7- Hangover defined as too much dizzy dancing and vodka at Warehouse. Fun, fun, fun.
8- Another spontaneous run to a casual dinner and movies at the house, with some of the same Friday night people.
9- A Sunday spa date and getting my requested masseuse. At the risk of being controversial, I swear going to the spa is (sometimes?) a whole lot better than sex. Well, maybe. Haha. My masseuse does things to my spine area- very important to me as I have mild scoliosis. She definitely gets the kinks out of my shoulders; she even has this thing that she does to my knees and feet that literally makes me weak-kneed, it’s that relaxing. Note to self- remember to buy own massage oil to bring to next session.
10- An afternoon spent in the café, catching up on my reading and writing.
Hay, that’s it, I am officially living for weekends now.
And oh, I was studying and learning my new yoga videos. It’s supposed to help me relax and limber up; yeah, well I got too relaxed, I fell asleep halfway through the one hour session. Must have been the breathe in-breathe out thing. Sheesh.

zhivago chuva

Man is born to live, not prepare for life. (Doctor Zhivago)

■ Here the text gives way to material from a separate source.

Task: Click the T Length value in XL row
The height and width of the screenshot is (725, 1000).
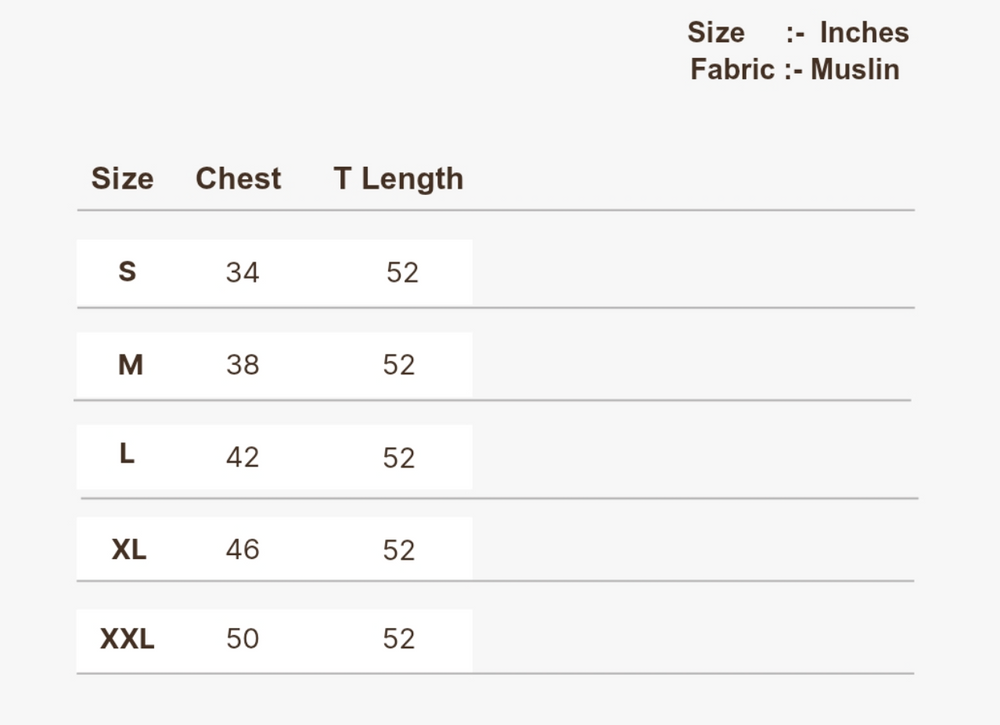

Surprise, surprise. Or not. The only reason I’ve been such a (relapsed) workaholic is that since I was little, my entire self-esteem was hinged on what I can do well, on achievements, on being the perfect daughter/granddaughter/niece/fill-in-the relationship blank. Because I have always been a pleaser, I thought that taking that linear path from school-work-eventual marriage and family would mean that I would have fulfilled my roles. Never mind that I didn’t stop and think for myself. Never mind if I didn’t stop and ask myself if this is what I wanted, never mind the fact that I did not honor my passions, that I didn’t seek inspiration to fuel my dreams. Sure, there have been countless chances that I did not take. In hindsight, and knowing that there is a reason for everything, I am sure that those missed chances were not just lost opportunities but also little clues, like small pieces of jigsaw puzzles that have contributed to my NOW.

Come to think of it, I have more to be grateful for these days. It used to take no more a bunch of videos to watch at home to make my weekend. Where is this constant craving for more coming from? I need to focus on what is, rather than what could be. I miss looking for the joy and humor in everyday situations.

And the things that make me sad the most are the things that I don’t have, all because of missed cues, pseudo relationships, feeding my ego and generally being untrue to myself. Well, at least getting better is something to do. I don’t want to wake up one day and realize that I have spent my youth in planning and priming myself for the things I want to do; really I should just head on and do it.